Наконец-то настали ночи стука и хлопанья. В окна сыплется фасоль и горох, ярится Гороховый Медведь. Knöpflingsnächte32
, ваши руки черны, хлеб в них бел. Этот хлеб похож на снег. Нежные пальцы Люки берут в руки прут и жестко хлопают им по русскому льду. Яблоки, орехи, пироги, как облака, лежат на небе. Косматая черная Перхта33 бросает в лицо Люке горсти белой муки из глиняного горшка. Он хватает женщину за плечи, пристально глядит ей в лицо, истошно кричит. Сзади к нему подходит Мария в синем плаще, с золотой короной на белокурой голове. Он резко оборачивается, отбрасывая от себя Перхту. «Wolltest tu mich schlanche, Maria?»34 – спрашивает он. – «Nej»35, – отвечает Дева. – «Worom pist tu tautlous rantreete?»36 – не унимается Люка. «Isch pin barfuhs kekomme»37. Он смотрит на ее ноги, босые ступни ее стоят прямо на снегу. «Fercht dich nich, Lüka, tes is keh Schneh, tes is s Weisbrout»38. Мужчину бьет дрожь, он обнимает Марию и падает к ее ногам, обдирая ее тело руками, как ствол дерева. Этот хлеб на вкус действительно похож на хлеб.Люка – изгой среди колонистов, белая ворона. Он мечтатель. Он блаженный. Потеряв дитя, Люка ищет радость внутри себя. Надломленный, он любуется дочерьми, поет им песни на своем диалекте, почти не слышащем звонких согласных. Новообретенный Гларус – это Klarus, слово не знает звонкого «g», но звук «к» в «Klarus» менее напряженный, чем настоящий «k», артикуляция его очень короткая.

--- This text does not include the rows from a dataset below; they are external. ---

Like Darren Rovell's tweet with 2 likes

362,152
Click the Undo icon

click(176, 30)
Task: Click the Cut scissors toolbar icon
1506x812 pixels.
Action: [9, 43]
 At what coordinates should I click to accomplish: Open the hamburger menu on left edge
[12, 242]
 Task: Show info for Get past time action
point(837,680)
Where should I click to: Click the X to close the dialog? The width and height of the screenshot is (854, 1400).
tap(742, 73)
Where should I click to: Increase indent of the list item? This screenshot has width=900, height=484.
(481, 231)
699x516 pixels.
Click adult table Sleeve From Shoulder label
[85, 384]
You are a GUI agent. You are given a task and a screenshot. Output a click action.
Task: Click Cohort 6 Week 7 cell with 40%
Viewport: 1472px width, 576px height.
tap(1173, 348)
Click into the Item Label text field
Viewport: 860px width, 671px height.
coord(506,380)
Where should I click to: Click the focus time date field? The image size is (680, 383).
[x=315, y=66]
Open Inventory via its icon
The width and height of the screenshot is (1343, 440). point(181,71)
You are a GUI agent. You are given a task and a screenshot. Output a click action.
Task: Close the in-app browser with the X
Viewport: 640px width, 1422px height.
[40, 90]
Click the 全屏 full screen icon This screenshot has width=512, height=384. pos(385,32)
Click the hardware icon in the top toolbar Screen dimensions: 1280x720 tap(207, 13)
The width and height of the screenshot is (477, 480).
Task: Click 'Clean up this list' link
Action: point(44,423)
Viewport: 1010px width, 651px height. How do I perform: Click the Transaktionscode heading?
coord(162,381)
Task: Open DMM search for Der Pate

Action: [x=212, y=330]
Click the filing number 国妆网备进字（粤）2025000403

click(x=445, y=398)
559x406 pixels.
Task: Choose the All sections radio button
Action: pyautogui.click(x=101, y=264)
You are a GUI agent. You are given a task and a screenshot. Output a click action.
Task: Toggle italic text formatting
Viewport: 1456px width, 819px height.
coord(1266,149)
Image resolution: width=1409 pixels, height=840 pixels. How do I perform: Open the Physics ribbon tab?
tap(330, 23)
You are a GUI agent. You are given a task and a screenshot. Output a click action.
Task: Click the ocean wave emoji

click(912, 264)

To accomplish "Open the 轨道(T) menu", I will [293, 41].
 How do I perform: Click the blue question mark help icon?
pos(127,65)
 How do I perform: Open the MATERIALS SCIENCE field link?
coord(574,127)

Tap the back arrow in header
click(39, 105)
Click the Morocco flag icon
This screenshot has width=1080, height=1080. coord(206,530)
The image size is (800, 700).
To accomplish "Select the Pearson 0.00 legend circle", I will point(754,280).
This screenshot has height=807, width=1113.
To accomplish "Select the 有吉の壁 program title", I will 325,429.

Лицо Люки лежит на земле. Даже зимой его ноздри забиты этой сырой землей, сквозь которую смотрят глаза Пауля. Как смириться с потерей ребенка! Новая земля далась в обмен на кровь и тяжелые эмоции. Выпуклы веки Пауля, он сквозь снег и лед смотрит в глаза отца. Ханне мнится, что зарытый мальчик жив. Слишком большая теперь у Пауля постель, материнским пальцам не подоткнуть концы одеяла. Чтобы выжить на чужбине, не обязательно быть очень сильным, крепким, выносливым. Достаточно быть толстокожим. Не раниться об очевидное. Не видеть игольного ушка. Не знать обертонов. Таких среди колонистов немало.